Good luck, don't give up...you will be rewarded in any case..
Jill
LauraO
04-20-2006, 10:38 PM
Jill: If it's any consolation, I met a man with a 20 year old Amazon a couple of weeks ago. He said that his amazon mellowed out at about 12 years old, but before that there was a lot of blood and craziness:eek: :eek: ...........
Is Ziggy stick trained? I have learned that Mijo will not step up on my hand while he is in or on top of his cage (He will attack me). So I use a stick and once he's away from his cage his mostly okay.
I have to say that this last bite was the only time I've really been upset with Mijo outside of his fetish for chewing on my library books. Of course, he has now bitten me twice in the face, but I so love him. He is such an interesting, intelligent and challenging pet. Or wait, maybe I'm the one whose the pet???????
Jill Page
04-21-2006, 08:16 AM
Laura,
I am starting the stick training. He goes crazy when he sees it and tries to get away from it, flapping all around his cage...it makes me nervous because I don't want him to break a feather...once he is out of the cage though he does what i ask him to do, but if I leave him on a perch and come back in the room, he always flies off. His wings are clipped (baby cut) but he still has trust issues, and i sure don't know why. He is just a nervous nelly.
I hope that i don't have to wait another 10 years!! I have never heard of an Amazon being like that! My Amazon is extremely mellow and cool.
Jill
sdgilley
04-21-2006, 11:08 AM
Jill,
:lol You could have been describing my teenage daughter!:lol
I had to chuckle, because it really does seem like they go through puberty just as tough as our human kids. It's good to hear that you hung in there. I think many people think that once an animal is inside our homes, they are no longer wild animals. Parrots are certainly unique with their intelligence, but they are still wild animals.
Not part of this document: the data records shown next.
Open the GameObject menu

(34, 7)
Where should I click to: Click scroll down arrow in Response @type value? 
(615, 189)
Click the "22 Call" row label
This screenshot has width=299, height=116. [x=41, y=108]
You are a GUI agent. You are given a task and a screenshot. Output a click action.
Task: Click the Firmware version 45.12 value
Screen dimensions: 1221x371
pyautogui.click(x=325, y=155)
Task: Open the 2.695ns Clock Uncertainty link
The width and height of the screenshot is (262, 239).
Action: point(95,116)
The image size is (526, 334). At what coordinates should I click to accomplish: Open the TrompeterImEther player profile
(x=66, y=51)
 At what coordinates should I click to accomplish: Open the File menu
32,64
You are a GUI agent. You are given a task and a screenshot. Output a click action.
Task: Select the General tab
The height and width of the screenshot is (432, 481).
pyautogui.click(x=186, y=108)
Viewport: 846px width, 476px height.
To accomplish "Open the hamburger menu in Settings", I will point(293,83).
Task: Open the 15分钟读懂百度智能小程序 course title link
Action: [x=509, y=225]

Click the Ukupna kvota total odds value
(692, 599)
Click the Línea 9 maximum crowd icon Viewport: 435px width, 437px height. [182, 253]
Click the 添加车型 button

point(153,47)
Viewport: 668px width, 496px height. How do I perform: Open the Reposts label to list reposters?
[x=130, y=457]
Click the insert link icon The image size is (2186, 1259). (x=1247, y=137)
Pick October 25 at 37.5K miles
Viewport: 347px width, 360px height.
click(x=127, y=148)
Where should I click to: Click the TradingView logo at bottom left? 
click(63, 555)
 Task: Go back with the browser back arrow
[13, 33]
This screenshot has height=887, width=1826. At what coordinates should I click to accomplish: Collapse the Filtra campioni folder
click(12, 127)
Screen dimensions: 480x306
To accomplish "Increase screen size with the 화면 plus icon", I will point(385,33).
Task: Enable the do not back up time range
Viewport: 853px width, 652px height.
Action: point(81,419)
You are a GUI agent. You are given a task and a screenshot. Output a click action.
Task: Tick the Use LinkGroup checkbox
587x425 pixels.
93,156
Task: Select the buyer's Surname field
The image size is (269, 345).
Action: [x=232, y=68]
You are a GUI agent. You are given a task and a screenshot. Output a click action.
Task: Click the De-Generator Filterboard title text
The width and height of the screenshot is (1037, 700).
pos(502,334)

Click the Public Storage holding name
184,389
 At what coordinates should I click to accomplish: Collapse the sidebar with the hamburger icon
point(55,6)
Patience and persistance, we are reminded again and again, are really key to establishing any kind of relationship (on their terms) that we can have.
Laura - I can hear how much you adore Mijo in your words! That really makes me smile, he's lucky to have you.
Jill Page
04-21-2006, 05:47 PM
Suzanne, I love the "puppet" idea...alas, I think Ziggy has my number and totally knows it is my hand under there...little stinker that he is.